Le spécialiste de la lingerie se débarrasse-t-il désormais de ses CEO plus rapidement qu’une femme change de soutien-gorge ? C’est sur cette question que Trends avait entamé, au début de l’an dernier, un entretien avec Herman Van de Velde, le président du conseil d’administration de l’entreprise familiale dont le siège est situé à Schellebelle, en Flandre-Orientale. Ignace Van Doorselaere, qui fut à partir de 2004 le premier co-CEO non issu de la famille, est resté en poste jusqu’en 2016, mais quatre autres capitaines se sont ensuite rapidement succédé. Karel Verlinde, qui en dirigea le département financier à partir de 2019, est à la tête du groupe depuis la fin de 2022.

Les changements sont d’autant plus frappants que l’entreprise a, on l’a vu, vécu des décennies de stabilité. Entre sa création en 1919 et la fin de 2014, trois générations à peine l’ont cornaquée. Et toutes étaient issues de la famille. “J’ai toujours été obsédé par la continuité. C’est ma priorité absolue”, avait déclaré à l’automne 2014 Herman Van de Velde au quotidien économique De Tijd.

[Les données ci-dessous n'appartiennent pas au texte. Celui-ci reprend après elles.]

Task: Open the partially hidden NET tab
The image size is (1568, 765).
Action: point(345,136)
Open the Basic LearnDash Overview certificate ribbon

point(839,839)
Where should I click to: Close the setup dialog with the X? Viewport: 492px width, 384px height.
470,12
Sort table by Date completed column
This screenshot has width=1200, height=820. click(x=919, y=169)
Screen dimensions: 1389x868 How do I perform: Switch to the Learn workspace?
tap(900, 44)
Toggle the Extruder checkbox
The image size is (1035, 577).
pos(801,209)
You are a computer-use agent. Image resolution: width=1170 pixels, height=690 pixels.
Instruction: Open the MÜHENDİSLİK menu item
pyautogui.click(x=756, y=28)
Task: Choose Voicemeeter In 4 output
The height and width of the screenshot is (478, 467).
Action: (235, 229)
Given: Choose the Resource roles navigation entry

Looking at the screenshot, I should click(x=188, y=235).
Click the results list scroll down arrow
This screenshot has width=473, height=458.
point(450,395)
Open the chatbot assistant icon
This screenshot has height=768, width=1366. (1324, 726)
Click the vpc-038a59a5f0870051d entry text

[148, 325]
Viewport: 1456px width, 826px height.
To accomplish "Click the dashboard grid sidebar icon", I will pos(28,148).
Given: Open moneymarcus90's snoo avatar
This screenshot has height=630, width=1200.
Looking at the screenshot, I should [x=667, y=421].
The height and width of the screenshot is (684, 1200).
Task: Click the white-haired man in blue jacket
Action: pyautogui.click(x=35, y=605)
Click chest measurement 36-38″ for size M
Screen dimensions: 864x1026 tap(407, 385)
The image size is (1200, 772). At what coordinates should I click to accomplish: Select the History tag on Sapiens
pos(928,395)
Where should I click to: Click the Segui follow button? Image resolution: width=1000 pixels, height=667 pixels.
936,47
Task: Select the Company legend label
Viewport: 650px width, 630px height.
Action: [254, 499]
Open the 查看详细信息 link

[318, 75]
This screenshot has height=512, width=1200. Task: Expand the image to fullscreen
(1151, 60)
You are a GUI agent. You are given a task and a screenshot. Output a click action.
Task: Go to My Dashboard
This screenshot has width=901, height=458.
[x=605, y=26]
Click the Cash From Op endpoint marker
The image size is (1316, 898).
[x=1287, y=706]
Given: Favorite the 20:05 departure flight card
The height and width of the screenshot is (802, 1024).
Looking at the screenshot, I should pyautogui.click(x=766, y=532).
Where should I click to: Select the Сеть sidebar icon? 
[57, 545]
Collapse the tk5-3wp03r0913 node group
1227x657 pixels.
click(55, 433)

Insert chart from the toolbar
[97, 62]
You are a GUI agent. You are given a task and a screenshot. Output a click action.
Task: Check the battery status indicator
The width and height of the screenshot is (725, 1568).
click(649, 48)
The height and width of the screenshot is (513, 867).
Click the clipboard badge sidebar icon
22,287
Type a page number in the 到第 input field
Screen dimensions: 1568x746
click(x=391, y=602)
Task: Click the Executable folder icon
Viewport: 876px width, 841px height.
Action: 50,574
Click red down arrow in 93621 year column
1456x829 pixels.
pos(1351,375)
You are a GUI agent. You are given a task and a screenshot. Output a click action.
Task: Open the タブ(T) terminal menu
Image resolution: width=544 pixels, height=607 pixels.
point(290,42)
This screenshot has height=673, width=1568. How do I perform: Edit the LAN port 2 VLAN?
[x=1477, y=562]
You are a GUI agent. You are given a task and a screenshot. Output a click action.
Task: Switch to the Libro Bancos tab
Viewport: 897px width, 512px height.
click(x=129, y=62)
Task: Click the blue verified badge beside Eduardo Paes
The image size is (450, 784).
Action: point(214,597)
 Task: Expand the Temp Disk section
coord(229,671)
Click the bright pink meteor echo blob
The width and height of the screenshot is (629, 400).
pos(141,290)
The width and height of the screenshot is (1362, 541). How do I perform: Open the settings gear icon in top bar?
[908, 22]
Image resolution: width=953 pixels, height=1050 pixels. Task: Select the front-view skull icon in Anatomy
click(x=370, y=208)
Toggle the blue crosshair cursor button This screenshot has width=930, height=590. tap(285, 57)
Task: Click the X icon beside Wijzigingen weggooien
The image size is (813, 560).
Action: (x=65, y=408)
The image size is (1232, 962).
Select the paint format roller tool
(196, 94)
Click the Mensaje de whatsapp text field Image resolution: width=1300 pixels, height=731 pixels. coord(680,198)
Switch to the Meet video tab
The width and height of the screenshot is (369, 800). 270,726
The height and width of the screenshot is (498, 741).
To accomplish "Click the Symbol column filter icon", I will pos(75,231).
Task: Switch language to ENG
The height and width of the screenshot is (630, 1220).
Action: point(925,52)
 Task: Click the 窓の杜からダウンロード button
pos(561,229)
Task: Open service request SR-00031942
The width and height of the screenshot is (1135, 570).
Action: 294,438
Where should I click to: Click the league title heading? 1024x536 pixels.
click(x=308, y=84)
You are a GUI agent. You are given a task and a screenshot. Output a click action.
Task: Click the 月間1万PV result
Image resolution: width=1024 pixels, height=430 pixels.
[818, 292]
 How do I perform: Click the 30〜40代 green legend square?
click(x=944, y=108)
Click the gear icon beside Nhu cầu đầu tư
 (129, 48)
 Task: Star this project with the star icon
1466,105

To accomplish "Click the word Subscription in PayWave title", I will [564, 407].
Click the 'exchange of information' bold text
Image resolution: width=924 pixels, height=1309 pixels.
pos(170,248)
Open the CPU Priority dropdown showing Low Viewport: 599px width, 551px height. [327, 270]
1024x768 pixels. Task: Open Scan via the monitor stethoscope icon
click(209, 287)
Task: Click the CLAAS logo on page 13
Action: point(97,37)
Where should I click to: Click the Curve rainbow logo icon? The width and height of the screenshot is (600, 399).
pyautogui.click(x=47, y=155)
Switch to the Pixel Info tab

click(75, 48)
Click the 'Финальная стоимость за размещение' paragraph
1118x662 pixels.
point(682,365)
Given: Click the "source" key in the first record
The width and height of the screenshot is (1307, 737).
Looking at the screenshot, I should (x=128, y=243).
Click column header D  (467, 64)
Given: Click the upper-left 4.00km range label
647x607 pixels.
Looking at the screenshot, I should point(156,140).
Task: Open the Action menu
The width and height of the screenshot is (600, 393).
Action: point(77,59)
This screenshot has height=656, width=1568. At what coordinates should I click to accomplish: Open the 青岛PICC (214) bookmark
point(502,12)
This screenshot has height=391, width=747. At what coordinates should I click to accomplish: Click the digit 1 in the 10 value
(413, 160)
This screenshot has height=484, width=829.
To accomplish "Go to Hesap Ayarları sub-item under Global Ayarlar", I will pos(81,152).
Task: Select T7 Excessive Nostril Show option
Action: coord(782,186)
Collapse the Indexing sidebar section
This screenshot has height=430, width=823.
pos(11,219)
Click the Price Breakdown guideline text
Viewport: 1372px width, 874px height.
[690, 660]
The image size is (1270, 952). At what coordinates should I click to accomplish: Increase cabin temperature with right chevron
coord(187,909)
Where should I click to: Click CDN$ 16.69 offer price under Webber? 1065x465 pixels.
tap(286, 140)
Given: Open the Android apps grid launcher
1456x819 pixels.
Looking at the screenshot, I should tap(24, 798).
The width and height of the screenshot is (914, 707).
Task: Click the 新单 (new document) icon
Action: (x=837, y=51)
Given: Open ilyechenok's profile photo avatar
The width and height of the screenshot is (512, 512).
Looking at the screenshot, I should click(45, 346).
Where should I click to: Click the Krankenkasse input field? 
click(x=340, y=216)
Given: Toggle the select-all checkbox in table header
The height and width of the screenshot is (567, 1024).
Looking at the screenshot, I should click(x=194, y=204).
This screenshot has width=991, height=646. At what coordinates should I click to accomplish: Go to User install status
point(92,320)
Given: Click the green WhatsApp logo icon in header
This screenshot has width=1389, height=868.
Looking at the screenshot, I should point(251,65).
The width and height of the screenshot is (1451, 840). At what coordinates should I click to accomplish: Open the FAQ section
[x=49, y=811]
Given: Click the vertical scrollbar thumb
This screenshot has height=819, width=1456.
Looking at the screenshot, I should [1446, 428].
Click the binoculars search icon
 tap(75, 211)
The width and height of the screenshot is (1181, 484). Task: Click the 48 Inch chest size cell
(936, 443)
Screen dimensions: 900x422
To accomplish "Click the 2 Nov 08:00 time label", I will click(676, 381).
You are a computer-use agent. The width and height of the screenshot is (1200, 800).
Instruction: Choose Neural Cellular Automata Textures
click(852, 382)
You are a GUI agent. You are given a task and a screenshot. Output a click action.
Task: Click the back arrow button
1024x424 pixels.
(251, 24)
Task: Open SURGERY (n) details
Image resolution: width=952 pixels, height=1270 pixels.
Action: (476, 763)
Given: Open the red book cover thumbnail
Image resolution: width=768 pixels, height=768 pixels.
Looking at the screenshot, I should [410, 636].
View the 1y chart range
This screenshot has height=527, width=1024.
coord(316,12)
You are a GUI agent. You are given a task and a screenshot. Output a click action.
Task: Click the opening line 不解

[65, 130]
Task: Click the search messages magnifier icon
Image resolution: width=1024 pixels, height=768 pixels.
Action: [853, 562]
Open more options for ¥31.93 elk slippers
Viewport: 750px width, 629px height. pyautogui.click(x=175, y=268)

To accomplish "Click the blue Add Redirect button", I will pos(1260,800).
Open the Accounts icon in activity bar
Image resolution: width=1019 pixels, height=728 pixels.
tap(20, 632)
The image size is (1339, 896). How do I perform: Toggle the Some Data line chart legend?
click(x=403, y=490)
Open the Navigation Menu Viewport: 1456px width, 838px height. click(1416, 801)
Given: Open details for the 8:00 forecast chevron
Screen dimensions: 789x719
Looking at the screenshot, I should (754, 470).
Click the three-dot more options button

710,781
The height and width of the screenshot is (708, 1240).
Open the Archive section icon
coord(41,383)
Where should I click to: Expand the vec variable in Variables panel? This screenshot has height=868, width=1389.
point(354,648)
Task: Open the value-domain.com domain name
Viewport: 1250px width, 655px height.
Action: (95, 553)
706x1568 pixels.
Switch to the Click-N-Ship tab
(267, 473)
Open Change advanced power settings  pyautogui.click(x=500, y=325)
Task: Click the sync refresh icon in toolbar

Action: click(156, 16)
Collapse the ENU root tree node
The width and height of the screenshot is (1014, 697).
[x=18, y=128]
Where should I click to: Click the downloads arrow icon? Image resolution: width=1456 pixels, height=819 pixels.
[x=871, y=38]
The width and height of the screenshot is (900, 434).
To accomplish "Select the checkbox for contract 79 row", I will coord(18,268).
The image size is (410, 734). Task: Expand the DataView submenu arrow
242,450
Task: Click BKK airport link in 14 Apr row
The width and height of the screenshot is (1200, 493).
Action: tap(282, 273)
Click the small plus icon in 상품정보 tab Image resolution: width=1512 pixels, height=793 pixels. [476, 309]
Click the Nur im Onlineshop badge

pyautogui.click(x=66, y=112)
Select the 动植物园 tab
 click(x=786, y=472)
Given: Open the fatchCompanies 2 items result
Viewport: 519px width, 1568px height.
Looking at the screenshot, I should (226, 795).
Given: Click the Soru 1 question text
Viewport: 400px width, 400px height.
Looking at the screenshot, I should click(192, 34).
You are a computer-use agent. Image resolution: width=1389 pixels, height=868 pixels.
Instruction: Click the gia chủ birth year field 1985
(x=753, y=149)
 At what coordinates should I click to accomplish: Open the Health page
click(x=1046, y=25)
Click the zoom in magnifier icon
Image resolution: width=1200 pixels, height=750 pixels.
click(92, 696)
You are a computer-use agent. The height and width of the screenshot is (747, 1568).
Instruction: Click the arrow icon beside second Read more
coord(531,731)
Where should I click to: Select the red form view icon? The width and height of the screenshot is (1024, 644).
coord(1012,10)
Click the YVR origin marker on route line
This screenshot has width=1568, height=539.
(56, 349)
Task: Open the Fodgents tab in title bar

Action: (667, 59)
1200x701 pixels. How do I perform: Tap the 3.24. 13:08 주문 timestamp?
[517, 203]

L’histoire commence en 1919, quand le couple Achiel et Margaretha Van de Velde ouvre une fabrique de corsets. Pendant la Seconde Guerre mondiale, ainsi que peu après la fin de celle-ci, la deuxième génération, dont fait notamment partie Raoul Laureys, le gendre, en prend les rênes. La décennie 1970 voit émerger la troisième génération. Herman Van de Velde, qui en est aujourd’hui encore le visage le plus connu, a débuté en 1981 ; il est resté opérationnellement actif jusqu’à la fin de 2014 avant de prendre, en 2016, la direction du conseil d’administration.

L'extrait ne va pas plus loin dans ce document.